*DIRECTIONS FOR THIS TASK*
Find the line containing "Screen dimensions: 263x243" in the data below, then output that line and each one after it exactly, with nothing else.

MATERIAL SUPPLIED section start

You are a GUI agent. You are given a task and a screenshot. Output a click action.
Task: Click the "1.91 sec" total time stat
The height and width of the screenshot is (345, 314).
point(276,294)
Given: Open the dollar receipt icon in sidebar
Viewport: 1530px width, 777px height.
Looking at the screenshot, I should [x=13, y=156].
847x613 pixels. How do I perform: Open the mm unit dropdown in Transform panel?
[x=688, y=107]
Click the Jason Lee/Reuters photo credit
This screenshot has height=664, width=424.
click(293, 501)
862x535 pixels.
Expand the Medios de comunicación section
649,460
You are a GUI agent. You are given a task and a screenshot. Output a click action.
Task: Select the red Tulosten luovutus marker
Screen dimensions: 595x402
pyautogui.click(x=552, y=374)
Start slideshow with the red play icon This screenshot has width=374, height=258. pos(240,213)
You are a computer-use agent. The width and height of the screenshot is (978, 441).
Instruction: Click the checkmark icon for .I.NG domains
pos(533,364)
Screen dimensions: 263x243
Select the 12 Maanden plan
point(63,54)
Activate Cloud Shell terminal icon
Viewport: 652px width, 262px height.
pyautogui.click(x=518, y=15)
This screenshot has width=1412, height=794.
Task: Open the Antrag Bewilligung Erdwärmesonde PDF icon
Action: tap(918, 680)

MATERIAL SUPPLIED section end

*YOUR SOLUTION*
Screen dimensions: 263x243
Select the 12 Maanden plan
point(63,54)
Activate Cloud Shell terminal icon
Viewport: 652px width, 262px height.
pyautogui.click(x=518, y=15)
This screenshot has width=1412, height=794.
Task: Open the Antrag Bewilligung Erdwärmesonde PDF icon
Action: tap(918, 680)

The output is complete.